Alex Sturnieks: Very helpful. And then I’ll just take one more from me on. Kind of going back to the restaurant level margin, what’s your outlook for commodity prices and anything we should be watching? And also any commentary on labor costs going forward?
Steven Cirulis: Sure. Well, certainly, we benefited in 2023 from a little bit of deflation, honestly on the commodity side in Q4, down about 110 basis points. For the year ahead, we’re looking at low single digits for our commodity cost increases. And with wage inflation, it’s really sort of stabilized. We had a lot of movement in — late 2021, 2022 and into early 2023. But I think over the last several quarters, we’ve seen a stabilization in terms of wage inflation. It’s still inflating, but it’s inflating kind of in that low to mid-single-digit range consistently, and it’s not moving around certainly as much as the commodities have moved around on us.
Alex Sturnieks: Thank you, guys.
Steven Cirulis: Yeah. Thanks, Alex.
Operator: The next question is from Matt Curtis from William Blair. Please go ahead.
Matt Curtis: Hi. Good afternoon. I think you guys took a price increase recently. So I just wanted to ask how much price you’re carrying now and then how much of the price benefit you have embedded in your full year guidance? And then separately for the first quarter guidance, I was just wondering, if you could quantify the weather penalty that’s in that negative 25 basis points to plus 50 basis points guidance?
Steven Cirulis: Sure. I’ll start. So Matt, with Q4, we carried in about $0.03 point into that quarter. We raised private not to see what else we — we had a gross price increase of 3.8%, so it was 3.5% in Q4, plus — so 0.3% on the carry forward and an additional 3.5% or 3.8% for Q4. As we look ahead to this year, we’re going to have a bit more story with our price increases, low, low single-digit price increases, three of them similar timing to what we had last year. We just had one in the quarter. We’re carrying into this quarter, let’s see, it looks like about 3.3% of price into Q1.

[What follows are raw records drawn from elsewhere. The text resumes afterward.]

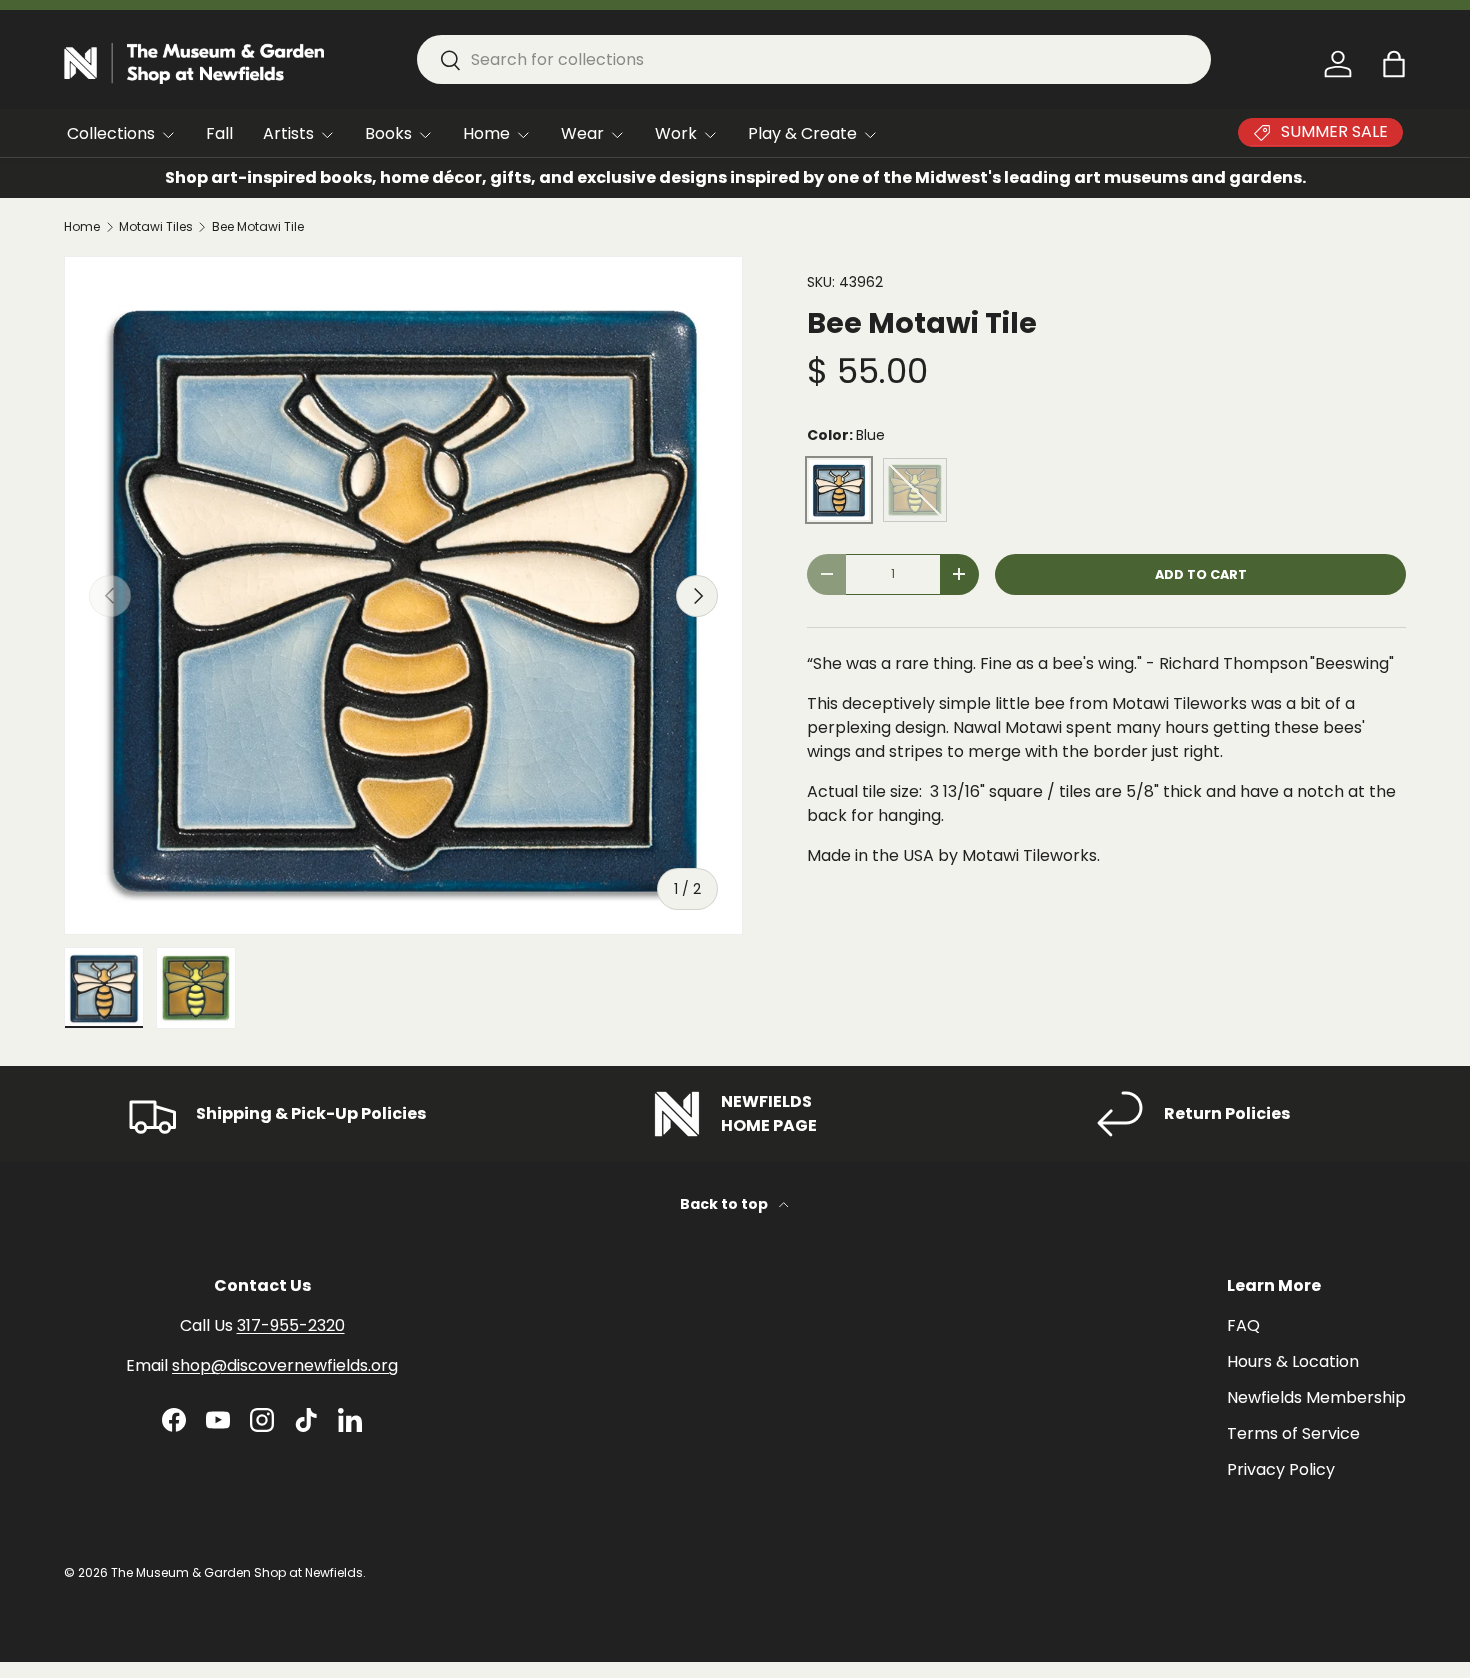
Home (486, 133)
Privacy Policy (1281, 1469)
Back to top (725, 1204)
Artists (288, 133)
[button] (1394, 64)
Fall (219, 133)
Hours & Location (1293, 1361)
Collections (111, 133)
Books (388, 133)
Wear (582, 133)
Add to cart (1201, 574)
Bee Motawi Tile (258, 227)
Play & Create (802, 133)
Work (676, 133)
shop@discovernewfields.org (285, 1365)
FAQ (1243, 1325)
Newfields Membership (1316, 1397)
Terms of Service (1293, 1433)
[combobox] (814, 59)
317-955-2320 (291, 1325)
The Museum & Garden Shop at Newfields (237, 1572)
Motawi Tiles (156, 227)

Matt Curtis: Okay. Great. And then for the weather penalty for the first quarter?
Bob Wright: Yeah, I think we’re not probably not even able to break out weather impact, because everyone is experiencing, and I think we saw a similar impact, given the geography that we have that you may have seen with other fast casual and QSR brands. I think the key with the discussion around weather is what’s happened with the trajectory since January. We saw some nice stabilization in February and continue to be pleased with the trajectory as we kind of moved through the quarter. So it’s not a very — it’s a little more art than science to try to peg exactly what you think weather impact has been. But you can certainly see it, when you’re experiencing during that January period.
Matt Curtis: Okay, understood. And then separately for the recent perks update Bob you walk through some of the customer-facing aspects of it, but could you tell us anything about what you may have done on the back end to improve your ability to incentivize visits or execute targeted offers more effectively for other what is driving engagement?

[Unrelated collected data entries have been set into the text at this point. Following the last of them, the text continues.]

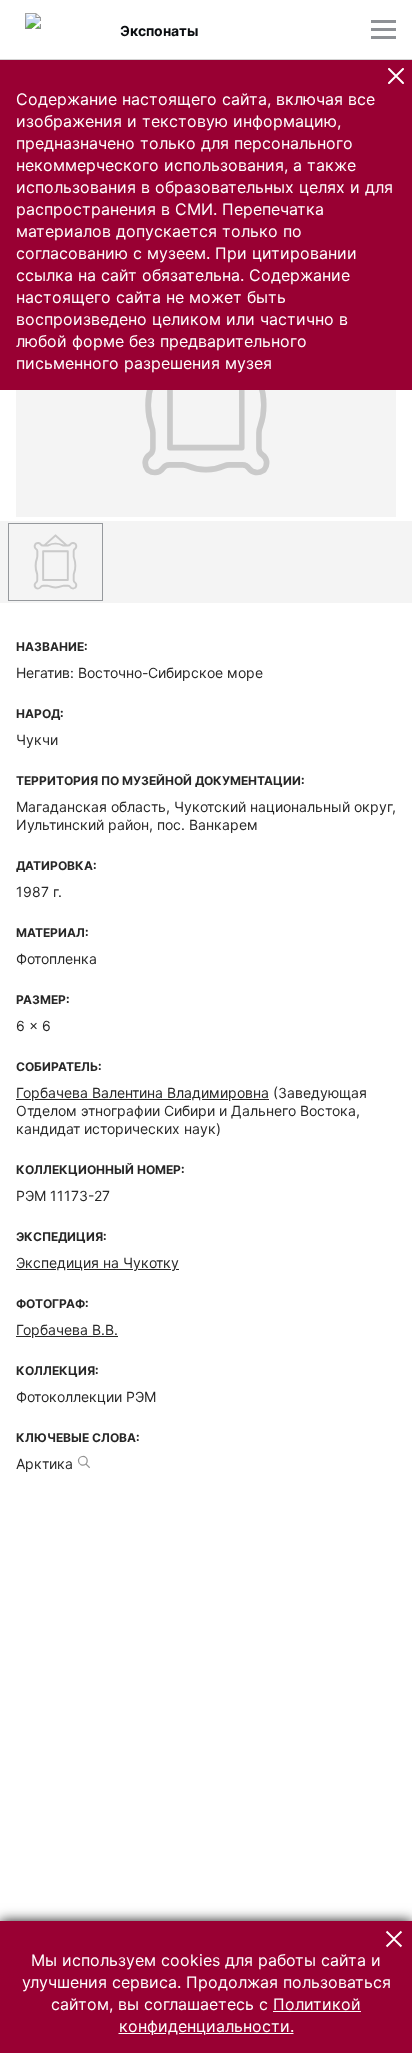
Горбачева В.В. (67, 1329)
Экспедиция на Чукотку (97, 1262)
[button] (396, 76)
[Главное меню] (383, 29)
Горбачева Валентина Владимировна (142, 1092)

Bob Wright: Yes, it’s a great question, Matt. Because I think the beauty of some of the changes that we made when you make those kind of pro customer changes with your loyalty program, it means that you unlock a number of things that we can do on the backend. You know with 12 menu items versus the one on trade that you could exchange or perks points for today, we’re already seeing the kind of behavioral shifts among our Perks consumers and what their preferences are when they like to redeem something and for what they want to trade it for. We’re very pleased with the balance across those categories and across those menu items. And it’s very early going. Because you have two different things happening with our consumers we have customers Perks members that are able to earn those rewards at several different stages.

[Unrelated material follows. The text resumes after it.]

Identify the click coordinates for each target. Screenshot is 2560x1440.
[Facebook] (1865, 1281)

We have many more things we can communicate with the Perks members about when they’re getting close to something if they’re there near the next level with the three on — the three levels of performance with some with achieving Boss level for example at the at the peak level we can start to speak to our Perks members when they’re getting close to leveling up to the next level. And what that means for them and their ability accelerate their coins and the earning of their coins. So the nurturing flows that come in on the back end is one of the best advantages of this. And I think the primary number I shared in the prepared remarks to tell you why we’re excited about it. They have an 87% increase in Perks member acquisition year-over-year during the quarter.
It means that we’re developing that relationship deeper and deeper with more and more of our customers as they move from consumer to customer from customer and member and from member to even more active member. So there’s a lot ahead of us still with the Perks program. But so far we’re very, very pleased with the transition from.
Matt Curtis: Okay. Sounds good. Thanks very much.
Bob Wright: Thank you.
Operator: The next question is from Todd Brooks with The Benchmark Company. Please go ahead.
Todd Brooks: Hey, good afternoon, gentlemen. Hope you are well? I have a few questions left here at the tag. And first of all, Bob you talked about roughly a 20% increase in the brand fund year-over-year in 2024 versus 2023. I know there’s a certain scale that you want to get to before maybe opening up other channels of spending to support and grow the brand, but can you talk about how you how you anticipate putting those additional dollars to work if it’s any new channels? Is it is it more on more breadth of what we’re doing through kind of digital channels would just love to hear how those incremental assets are being put to work?